I oftren leave mine a few days before i tackle them it may help you to get your ideas togther but good luck ,its food for thought

But i guess your curse a little not being able to grip it well i would


----------



## Fordj (Jan 8, 2014)

I have used the PMC silver clay once. It does require a kiln, (I forget the temperature, sorry), and it does shrink a bit while curing. I took a one night adult learning class at university. You might be able to find a class like that at a school near you.


----------



## Rad (Feb 19, 2013)

Fordj said:


> I have used the PMC silver clay once. It does require a kiln, (I forget the temperature, sorry), and it does shrink a bit while curing. I took a one night adult learning class at university. You might be able to find a class like that at a school near you.


I thought about some of that stuff -- but since I do a lot of wood working, I think I'll do something in wood -- but thanks for the idea!


----------



## Fordj (Jan 8, 2014)

If you did do a class like that, it would be fun to use your whale tooth as a form for the un-fired clay. Then after firing, you would have to relief carve the whale tooth to accept it. That might be challenging enough to make it worth your while.

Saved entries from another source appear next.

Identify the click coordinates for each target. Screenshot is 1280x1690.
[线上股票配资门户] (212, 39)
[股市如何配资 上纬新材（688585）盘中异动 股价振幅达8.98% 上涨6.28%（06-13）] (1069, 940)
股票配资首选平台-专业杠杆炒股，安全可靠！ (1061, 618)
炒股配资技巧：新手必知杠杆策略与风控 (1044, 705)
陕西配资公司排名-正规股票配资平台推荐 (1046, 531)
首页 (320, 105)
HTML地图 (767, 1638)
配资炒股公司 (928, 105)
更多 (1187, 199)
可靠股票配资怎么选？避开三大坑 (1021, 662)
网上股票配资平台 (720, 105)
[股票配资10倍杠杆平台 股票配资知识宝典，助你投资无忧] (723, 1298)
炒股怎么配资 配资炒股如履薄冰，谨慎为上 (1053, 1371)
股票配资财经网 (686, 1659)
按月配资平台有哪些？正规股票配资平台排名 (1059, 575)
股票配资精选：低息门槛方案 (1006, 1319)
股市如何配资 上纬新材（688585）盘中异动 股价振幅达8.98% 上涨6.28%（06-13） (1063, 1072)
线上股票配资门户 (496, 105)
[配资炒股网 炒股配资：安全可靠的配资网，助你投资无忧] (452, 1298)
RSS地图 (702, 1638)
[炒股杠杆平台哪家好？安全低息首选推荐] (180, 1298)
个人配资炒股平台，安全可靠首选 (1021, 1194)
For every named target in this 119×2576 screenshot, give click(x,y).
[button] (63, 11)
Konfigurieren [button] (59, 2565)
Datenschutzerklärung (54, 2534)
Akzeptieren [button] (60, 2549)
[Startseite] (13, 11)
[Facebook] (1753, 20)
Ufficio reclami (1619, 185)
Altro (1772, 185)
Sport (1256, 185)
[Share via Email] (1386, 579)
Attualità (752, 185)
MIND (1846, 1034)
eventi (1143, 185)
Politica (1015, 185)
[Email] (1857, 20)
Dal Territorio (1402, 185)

Silver is wonderfull, my favorite precious metal.


----------



## Rad (Feb 19, 2013)

Just an Update -- I have finally gotten back into some stick work and am working on my Whale tooth topper -- I have added a nice piece of Walnut to the wide end of the tooth and will sand it tomorrow. Hope to have pictures of my progress soon!


----------



## cobalt (Nov 14, 2013)

looking forward to you progress ,main thing just take your time and enjoy doing it.Have fun



Rad said:


> Just an Update -- I have finally gotten back into some stick work and am working on my Whale tooth topper -- I have added a nice piece of Walnut to the wide end of the tooth and will sand it tomorrow. Hope to have pictures of my progress soon!


----------